Selected extract: Begin

The S&P has more or less been on an uphill trend for the past 3 months. The last major incursion to the prevailing market trend was in June, which shook out the people with low amounts of conviction. Since then, the people that have cashed up during Covid (“let’s wait for a vaccine”, “let’s wait for case rates to go to zero”, “let’s wait for the presidential election to conclude”), etc. have been staring at stock charts of companies like Tesla, Microsoft, Zoom, etc., all rising in price. During the three month process, the temptation to buy becomes too much (“let’s board the train”), and that also starts attracting unsophisticated retail investors (Robinhood traders) into the mix.
There is still a lot of cash on the sidelines, and there is still a lot of pessimism out there in regards to Covid and the general state of the economy, so this cash will be the ultimate backstop to the markets.
However, once in awhile, the markets need to exhibit a “shake-out”, where confidence is obviously lost, and the sentiment turns short-term negative, such as the moment we got yesterday and today – what’s happening is that equity holders with less conviction are taking gains and this creates its own stampede of people that have decided that taking gains on the past three months of performance is “good enough”.
Note I haven’t mentioned a thing about valuation in this post. Of course companies like Apple, Microsoft, etc., are trading at elevated ratios. Where else are you going to stick your capital, 30-year US treasury bonds yielding 1.4%? Of course companies like Zoom and Tesla are over-valued, but over-valuation alone is not a sufficient condition for going all negative on the S&P 500. Indeed, if the entire S&P 500 index were to collapse 25% in the next week (without a corresponding change in interest rates), you’d have the media shouting about how everything is going to hell, but privately within the halls of pension funds and institutions, would be a pretty good chance to deploy cash into equities.

Selected extract: End
Extracted information: Begin

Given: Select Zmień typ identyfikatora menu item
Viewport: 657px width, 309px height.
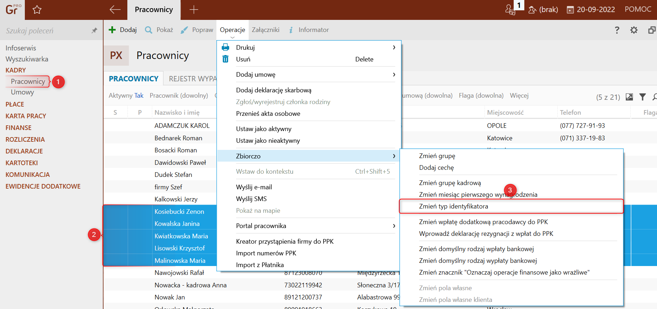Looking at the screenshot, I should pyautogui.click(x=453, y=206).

Extracted information: End
Extracted information: Begin

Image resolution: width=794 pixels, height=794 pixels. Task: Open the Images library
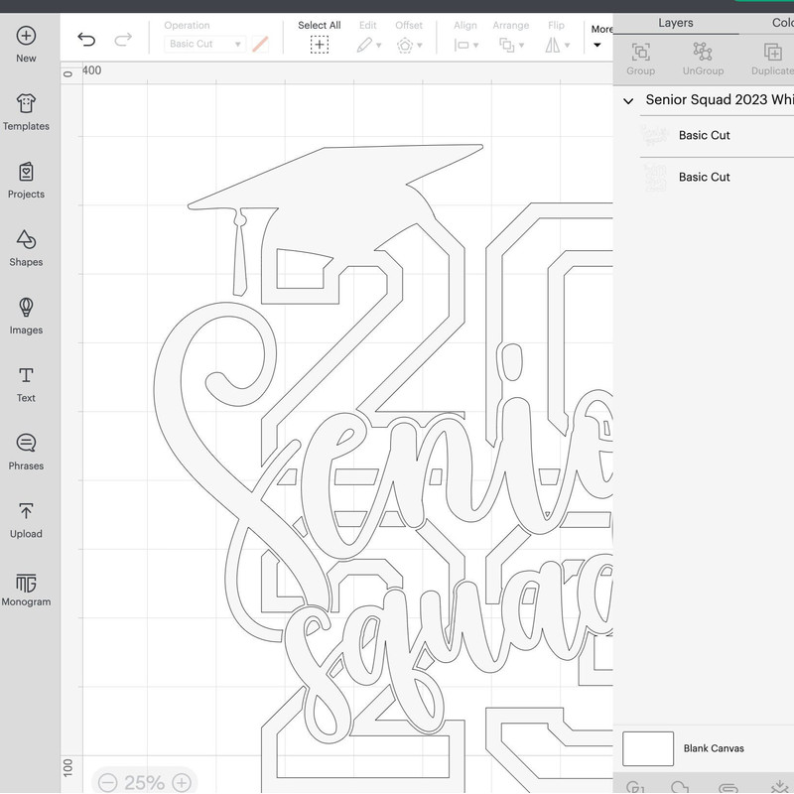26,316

Extracted information: End

* _Aim of the exercise_: Continue the market commentary on the S&P 500's three-month climb and the recent shake-out, starting right after its last sentence.

* _Result for this task_:
The underbelly of the high profile, high-PE, high capitalization stocks still shows a market that is relatively stable and doesn’t appear excessive.
I’m guessing this hiccup will be a two week ordeal, especially when combined with presidential election antics. Panicked hands will bail, and when they’re finished, we’ll begin the slow march up against the wall of worry.
Indeed, the implied volatility of the S&P 500 has spiked, where the short term contract (mid-September expiry) is hovering around the 35% mark, while the October contract is at 40%. This massive diversion is due to the anticipated effects of the US presidential election on equity markets.
In general, I would be a seller of volatility going into the election.
Finally, this is not to say there will be economic headwinds that will cause issues in the marketplace. But this is going to be a 2021 story, not 2020. All of this nearly free money provided through quantitative easing, central bank asset purchases, and the provision of massive government fiscal deficits will have consequences. The analogy is that the shot of meth has been given to the patient and the patient has been feeling really good. But this high only lasts for so long before you either have to pump up the patient again, or let the patient sober up.